# EXERCISE OBJECTIVE
Transcribe the listing below in full, keeping every line exactly as it is.

# DATA PROVIDED
━━━━━━━━━━━━━━━━━━━━━━━━━━━━━━

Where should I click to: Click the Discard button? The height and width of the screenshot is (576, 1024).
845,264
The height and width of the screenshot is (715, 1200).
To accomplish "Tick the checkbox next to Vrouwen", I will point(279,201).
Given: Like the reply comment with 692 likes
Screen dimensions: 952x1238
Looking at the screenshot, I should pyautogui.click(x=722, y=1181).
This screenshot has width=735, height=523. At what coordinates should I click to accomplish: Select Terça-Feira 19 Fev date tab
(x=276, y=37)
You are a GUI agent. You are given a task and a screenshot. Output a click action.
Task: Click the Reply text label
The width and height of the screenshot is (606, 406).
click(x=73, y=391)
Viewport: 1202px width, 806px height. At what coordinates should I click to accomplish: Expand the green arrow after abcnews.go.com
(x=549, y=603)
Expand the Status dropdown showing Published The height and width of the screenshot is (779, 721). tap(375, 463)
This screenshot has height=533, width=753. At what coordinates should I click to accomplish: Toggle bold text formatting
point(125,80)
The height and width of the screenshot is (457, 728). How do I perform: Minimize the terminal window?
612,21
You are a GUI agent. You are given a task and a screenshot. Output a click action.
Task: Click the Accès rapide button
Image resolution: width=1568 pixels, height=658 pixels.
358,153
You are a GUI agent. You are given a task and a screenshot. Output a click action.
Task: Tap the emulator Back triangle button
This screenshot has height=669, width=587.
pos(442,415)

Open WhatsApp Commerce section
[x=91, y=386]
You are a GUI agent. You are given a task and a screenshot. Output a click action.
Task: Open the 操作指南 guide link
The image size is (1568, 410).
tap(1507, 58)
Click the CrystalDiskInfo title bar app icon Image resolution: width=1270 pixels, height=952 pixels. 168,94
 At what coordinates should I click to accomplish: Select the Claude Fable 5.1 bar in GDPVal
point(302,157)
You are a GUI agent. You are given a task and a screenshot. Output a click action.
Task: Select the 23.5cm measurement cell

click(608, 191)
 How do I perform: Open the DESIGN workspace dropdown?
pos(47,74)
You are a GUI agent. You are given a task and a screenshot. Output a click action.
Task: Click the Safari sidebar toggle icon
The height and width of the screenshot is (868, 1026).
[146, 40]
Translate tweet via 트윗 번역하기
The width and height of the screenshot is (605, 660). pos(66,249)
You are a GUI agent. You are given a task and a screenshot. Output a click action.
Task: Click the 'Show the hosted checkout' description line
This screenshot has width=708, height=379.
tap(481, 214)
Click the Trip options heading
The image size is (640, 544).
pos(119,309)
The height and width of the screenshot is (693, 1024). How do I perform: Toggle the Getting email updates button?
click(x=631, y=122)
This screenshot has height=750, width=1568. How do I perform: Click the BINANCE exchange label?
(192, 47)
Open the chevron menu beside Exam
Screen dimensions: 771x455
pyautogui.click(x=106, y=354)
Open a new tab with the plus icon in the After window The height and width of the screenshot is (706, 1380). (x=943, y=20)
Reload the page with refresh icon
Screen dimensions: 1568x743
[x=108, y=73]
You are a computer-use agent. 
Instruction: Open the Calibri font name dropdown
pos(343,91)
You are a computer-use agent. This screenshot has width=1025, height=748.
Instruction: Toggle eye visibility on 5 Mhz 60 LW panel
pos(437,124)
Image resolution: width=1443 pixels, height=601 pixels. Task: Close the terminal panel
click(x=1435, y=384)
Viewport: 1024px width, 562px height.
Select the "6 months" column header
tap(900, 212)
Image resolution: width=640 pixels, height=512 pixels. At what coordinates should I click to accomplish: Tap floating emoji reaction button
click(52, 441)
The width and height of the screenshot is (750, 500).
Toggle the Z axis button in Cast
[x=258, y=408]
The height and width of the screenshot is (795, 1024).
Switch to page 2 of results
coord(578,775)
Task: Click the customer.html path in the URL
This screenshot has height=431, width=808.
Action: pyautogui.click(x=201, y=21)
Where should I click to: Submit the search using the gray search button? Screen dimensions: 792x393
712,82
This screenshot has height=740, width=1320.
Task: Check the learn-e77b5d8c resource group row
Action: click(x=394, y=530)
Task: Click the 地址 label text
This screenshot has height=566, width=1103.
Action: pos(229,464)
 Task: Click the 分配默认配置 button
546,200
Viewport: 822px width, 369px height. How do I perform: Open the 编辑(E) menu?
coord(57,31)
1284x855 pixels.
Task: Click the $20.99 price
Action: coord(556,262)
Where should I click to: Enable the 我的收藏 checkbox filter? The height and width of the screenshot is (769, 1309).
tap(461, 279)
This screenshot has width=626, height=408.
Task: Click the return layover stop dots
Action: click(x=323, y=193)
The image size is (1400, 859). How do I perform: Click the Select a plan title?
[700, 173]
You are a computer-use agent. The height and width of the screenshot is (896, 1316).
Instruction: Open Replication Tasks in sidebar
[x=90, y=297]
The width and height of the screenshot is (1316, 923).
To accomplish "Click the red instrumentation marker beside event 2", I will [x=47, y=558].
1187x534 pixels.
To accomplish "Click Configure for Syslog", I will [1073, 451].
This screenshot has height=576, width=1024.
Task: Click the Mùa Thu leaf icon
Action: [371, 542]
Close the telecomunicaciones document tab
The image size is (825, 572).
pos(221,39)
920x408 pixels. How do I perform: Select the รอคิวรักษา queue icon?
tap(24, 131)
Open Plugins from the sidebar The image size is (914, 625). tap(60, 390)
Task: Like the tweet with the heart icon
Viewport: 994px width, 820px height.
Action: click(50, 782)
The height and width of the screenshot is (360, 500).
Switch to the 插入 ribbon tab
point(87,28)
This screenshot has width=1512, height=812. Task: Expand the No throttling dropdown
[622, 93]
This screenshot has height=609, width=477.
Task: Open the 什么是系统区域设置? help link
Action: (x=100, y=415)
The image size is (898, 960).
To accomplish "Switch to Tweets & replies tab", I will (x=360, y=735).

━━━━━━━━━━━━━━━━━━━━━━━━━━━━━━

# REPLY
Where should I click to: Click the Discard button? The height and width of the screenshot is (576, 1024).
845,264
The height and width of the screenshot is (715, 1200).
To accomplish "Tick the checkbox next to Vrouwen", I will point(279,201).
Given: Like the reply comment with 692 likes
Screen dimensions: 952x1238
Looking at the screenshot, I should pyautogui.click(x=722, y=1181).
This screenshot has width=735, height=523. At what coordinates should I click to accomplish: Select Terça-Feira 19 Fev date tab
(x=276, y=37)
You are a GUI agent. You are given a task and a screenshot. Output a click action.
Task: Click the Reply text label
The width and height of the screenshot is (606, 406).
click(x=73, y=391)
Viewport: 1202px width, 806px height. At what coordinates should I click to accomplish: Expand the green arrow after abcnews.go.com
(x=549, y=603)
Expand the Status dropdown showing Published The height and width of the screenshot is (779, 721). tap(375, 463)
This screenshot has height=533, width=753. At what coordinates should I click to accomplish: Toggle bold text formatting
point(125,80)
The height and width of the screenshot is (457, 728). How do I perform: Minimize the terminal window?
612,21
You are a GUI agent. You are given a task and a screenshot. Output a click action.
Task: Click the Accès rapide button
Image resolution: width=1568 pixels, height=658 pixels.
358,153
You are a GUI agent. You are given a task and a screenshot. Output a click action.
Task: Tap the emulator Back triangle button
This screenshot has height=669, width=587.
pos(442,415)

Open WhatsApp Commerce section
[x=91, y=386]
You are a GUI agent. You are given a task and a screenshot. Output a click action.
Task: Open the 操作指南 guide link
The image size is (1568, 410).
tap(1507, 58)
Click the CrystalDiskInfo title bar app icon Image resolution: width=1270 pixels, height=952 pixels. 168,94
 At what coordinates should I click to accomplish: Select the Claude Fable 5.1 bar in GDPVal
point(302,157)
You are a GUI agent. You are given a task and a screenshot. Output a click action.
Task: Select the 23.5cm measurement cell

click(608, 191)
 How do I perform: Open the DESIGN workspace dropdown?
pos(47,74)
You are a GUI agent. You are given a task and a screenshot. Output a click action.
Task: Click the Safari sidebar toggle icon
The height and width of the screenshot is (868, 1026).
[146, 40]
Translate tweet via 트윗 번역하기
The width and height of the screenshot is (605, 660). pos(66,249)
You are a GUI agent. You are given a task and a screenshot. Output a click action.
Task: Click the 'Show the hosted checkout' description line
This screenshot has width=708, height=379.
tap(481, 214)
Click the Trip options heading
The image size is (640, 544).
pos(119,309)
The height and width of the screenshot is (693, 1024). How do I perform: Toggle the Getting email updates button?
click(x=631, y=122)
This screenshot has height=750, width=1568. How do I perform: Click the BINANCE exchange label?
(192, 47)
Open the chevron menu beside Exam
Screen dimensions: 771x455
pyautogui.click(x=106, y=354)
Open a new tab with the plus icon in the After window The height and width of the screenshot is (706, 1380). (x=943, y=20)
Reload the page with refresh icon
Screen dimensions: 1568x743
[x=108, y=73]
You are a computer-use agent. 
Instruction: Open the Calibri font name dropdown
pos(343,91)
You are a computer-use agent. This screenshot has width=1025, height=748.
Instruction: Toggle eye visibility on 5 Mhz 60 LW panel
pos(437,124)
Image resolution: width=1443 pixels, height=601 pixels. Task: Close the terminal panel
click(x=1435, y=384)
Viewport: 1024px width, 562px height.
Select the "6 months" column header
tap(900, 212)
Image resolution: width=640 pixels, height=512 pixels. At what coordinates should I click to accomplish: Tap floating emoji reaction button
click(52, 441)
The width and height of the screenshot is (750, 500).
Toggle the Z axis button in Cast
[x=258, y=408]
The height and width of the screenshot is (795, 1024).
Switch to page 2 of results
coord(578,775)
Task: Click the customer.html path in the URL
This screenshot has height=431, width=808.
Action: pyautogui.click(x=201, y=21)
Where should I click to: Submit the search using the gray search button? Screen dimensions: 792x393
712,82
This screenshot has height=740, width=1320.
Task: Check the learn-e77b5d8c resource group row
Action: click(x=394, y=530)
Task: Click the 地址 label text
This screenshot has height=566, width=1103.
Action: pos(229,464)
 Task: Click the 分配默认配置 button
546,200
Viewport: 822px width, 369px height. How do I perform: Open the 编辑(E) menu?
coord(57,31)
1284x855 pixels.
Task: Click the $20.99 price
Action: coord(556,262)
Where should I click to: Enable the 我的收藏 checkbox filter? The height and width of the screenshot is (769, 1309).
tap(461, 279)
This screenshot has width=626, height=408.
Task: Click the return layover stop dots
Action: click(x=323, y=193)
The image size is (1400, 859). How do I perform: Click the Select a plan title?
[700, 173]
You are a computer-use agent. The height and width of the screenshot is (896, 1316).
Instruction: Open Replication Tasks in sidebar
[x=90, y=297]
The width and height of the screenshot is (1316, 923).
To accomplish "Click the red instrumentation marker beside event 2", I will [x=47, y=558].
1187x534 pixels.
To accomplish "Click Configure for Syslog", I will [1073, 451].
This screenshot has height=576, width=1024.
Task: Click the Mùa Thu leaf icon
Action: [371, 542]
Close the telecomunicaciones document tab
The image size is (825, 572).
pos(221,39)
920x408 pixels. How do I perform: Select the รอคิวรักษา queue icon?
tap(24, 131)
Open Plugins from the sidebar The image size is (914, 625). tap(60, 390)
Task: Like the tweet with the heart icon
Viewport: 994px width, 820px height.
Action: click(50, 782)
The height and width of the screenshot is (360, 500).
Switch to the 插入 ribbon tab
point(87,28)
This screenshot has width=1512, height=812. Task: Expand the No throttling dropdown
[622, 93]
This screenshot has height=609, width=477.
Task: Open the 什么是系统区域设置? help link
Action: (x=100, y=415)
The image size is (898, 960).
To accomplish "Switch to Tweets & replies tab", I will (x=360, y=735).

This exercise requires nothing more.